SLOW COOKER GUINNESS® BEEF STEW



Slow Cooker Guinness® Beef Stew image

This is a recipe my husband got from one of his co-workers. He absolutely loves this!

Provided by Sandy Ross

Categories     Soups, Stews and Chili Recipes     Stews     Irish Stew Recipes

Time 4h45m

Yield 8

Number Of Ingredients 15

½ cup all-purpose flour
1 teaspoon salt
½ teaspoon freshly ground black pepper
3 pounds boneless beef chuck, trimmed and cut into 1 1/2-inch pieces
¼ cup vegetable oil
1 large yellow onion, coarsely chopped
1 (15 ounce) can Irish stout beer (e.g.

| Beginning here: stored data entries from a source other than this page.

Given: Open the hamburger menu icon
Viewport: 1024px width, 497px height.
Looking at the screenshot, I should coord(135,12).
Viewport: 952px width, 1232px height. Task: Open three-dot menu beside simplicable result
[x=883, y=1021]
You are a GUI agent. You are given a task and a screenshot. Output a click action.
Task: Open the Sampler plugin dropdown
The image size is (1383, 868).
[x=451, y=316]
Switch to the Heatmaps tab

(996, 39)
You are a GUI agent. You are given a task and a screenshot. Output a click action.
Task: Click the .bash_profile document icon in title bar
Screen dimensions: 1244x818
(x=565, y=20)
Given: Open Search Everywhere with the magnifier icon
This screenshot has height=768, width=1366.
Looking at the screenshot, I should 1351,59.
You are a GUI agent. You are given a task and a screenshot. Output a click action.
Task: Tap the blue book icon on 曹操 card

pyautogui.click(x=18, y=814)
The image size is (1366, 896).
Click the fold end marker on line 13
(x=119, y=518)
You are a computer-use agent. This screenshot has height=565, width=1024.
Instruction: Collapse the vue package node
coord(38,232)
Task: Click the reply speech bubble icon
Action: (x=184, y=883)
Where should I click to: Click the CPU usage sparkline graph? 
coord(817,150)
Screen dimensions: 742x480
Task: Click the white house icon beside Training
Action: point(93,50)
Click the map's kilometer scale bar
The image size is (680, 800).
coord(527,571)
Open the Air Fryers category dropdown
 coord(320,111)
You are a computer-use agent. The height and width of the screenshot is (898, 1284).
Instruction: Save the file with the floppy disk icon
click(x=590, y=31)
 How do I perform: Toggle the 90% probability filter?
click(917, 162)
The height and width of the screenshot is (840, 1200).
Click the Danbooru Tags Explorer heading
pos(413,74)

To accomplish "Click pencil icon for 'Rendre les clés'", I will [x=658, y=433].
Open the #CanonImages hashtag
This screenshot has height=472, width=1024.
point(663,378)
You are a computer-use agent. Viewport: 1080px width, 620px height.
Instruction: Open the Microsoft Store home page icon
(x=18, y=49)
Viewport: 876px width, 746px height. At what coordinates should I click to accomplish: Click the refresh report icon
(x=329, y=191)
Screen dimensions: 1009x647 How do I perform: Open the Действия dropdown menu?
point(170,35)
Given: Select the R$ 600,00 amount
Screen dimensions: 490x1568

Guinness®)
4 cloves garlic, chopped
1 (14.5 ounce) can beef broth
1 tablespoon chopped fresh parsley
2 sprigs fresh thyme
2 bay leaves
1 pound round red potatoes, halved
3 carrots, cut into 1-inch chunks
1 (17.5 ounce) package frozen puff pastry, thawed and cut into quarters

Steps:

  • Combine flour, salt, and pepper in a shallow dish; add beef pieces. Toss to coat each piece evenly. Reserve remaining flour mixture for later use.
  • Heat oil in a large non-stick skillet; cook and stir coated beef, working in batches, until browned on all sides, about 10 minutes per batch. Transfer cooked beef to a slow cooker.
  • Cook and stir onion in the same skillet used for beef until golden, about 5 minutes. Add beer and garlic; bring to a boil for 1 minute. Scrape browned bits of food from bottom of the pan with a wooden spoon. Pour onion mixture into the slow cooker.
  • Mix beef broth, parsley, thyme, and bay leaves into beef mixture in slow cooker.
  • Cook on Low until beef is almost tender, 2 1/2 to 3 hours. Sprinkle in the reserved flour mixture; stir well. Add potatoes and carrots.
  • Cook on High until potatoes are tender, about 1 hour.
  • Preheat oven to 400 degrees F (200 degrees C).
  • Arrange puff pastry on baking sheets; pierce each piece several times with a fork.
  • Bake in the preheated oven until golden and crispy, about 10 minutes. Ladle stew into individual dishes; top each with a pastry square.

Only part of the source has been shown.